Duration: 90 minutes (15-20 min pre-work + 60-75 min workshop + exercises) Hands-on: Custom TypeScript MCP server using the Anthropic SDK Takeaway: A working MCP server + design principles applied to all future tools

Prerequisites

Tier 1 completion (basic MCP understanding)
1-2 weeks Claude Code usage
TypeScript fundamentals (async/await, interfaces, classes)
Node.js 18+ installed locally
Basic familiarity with REST APIs or internal tools

Pre-work: Theory (15-20 minutes)

Why APIs Don’t Make Good MCP Tools

The Problem: Naively converting an API to MCP produces many small, context-heavy tools. For example, a CRM API with 50 endpoints becomes 50 tools. Each tool call generates verbose JSON output. The agent sees this noise and makes worse decisions.

Context Window Arithmetic:

One API endpoint as an MCP tool: ~200-500 tokens of context overhead (tool definition + response)
50 tools: 10,000+ tokens just to describe them to the agent
Plus: JSON responses are verbose. An object with 20 fields takes 100-200 tokens per response
Agent decision quality degrades under cognitive load

The VS Code 128-Tool Limit: Not arbitrary. Beyond ~100 tools loaded into context at once, agent latency increases and reasoning quality degrades.
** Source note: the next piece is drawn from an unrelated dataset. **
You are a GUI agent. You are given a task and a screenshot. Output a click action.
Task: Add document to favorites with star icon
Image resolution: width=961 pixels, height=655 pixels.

The limit applies to active tools per request; it is a design guardrail, not a ceiling for your entire tool ecosystem. If you need more than 128 tools, dynamic discovery (not more consolidation) is the right answer—see Three Principles below and Key Concepts: Scaling Beyond Consolidation.

What Agents Actually Need:

Fewer, smarter tools (10-20 per domain, not 50)
Consolidated operations (one “search_contacts” tool that can filter, sort, paginate—not separate tools for each)
Agent-efficient output formats (CSV/TSV for lists, structured JSON only when necessary)
Clear naming and descriptions (agents read docs and decide whether to call your tool)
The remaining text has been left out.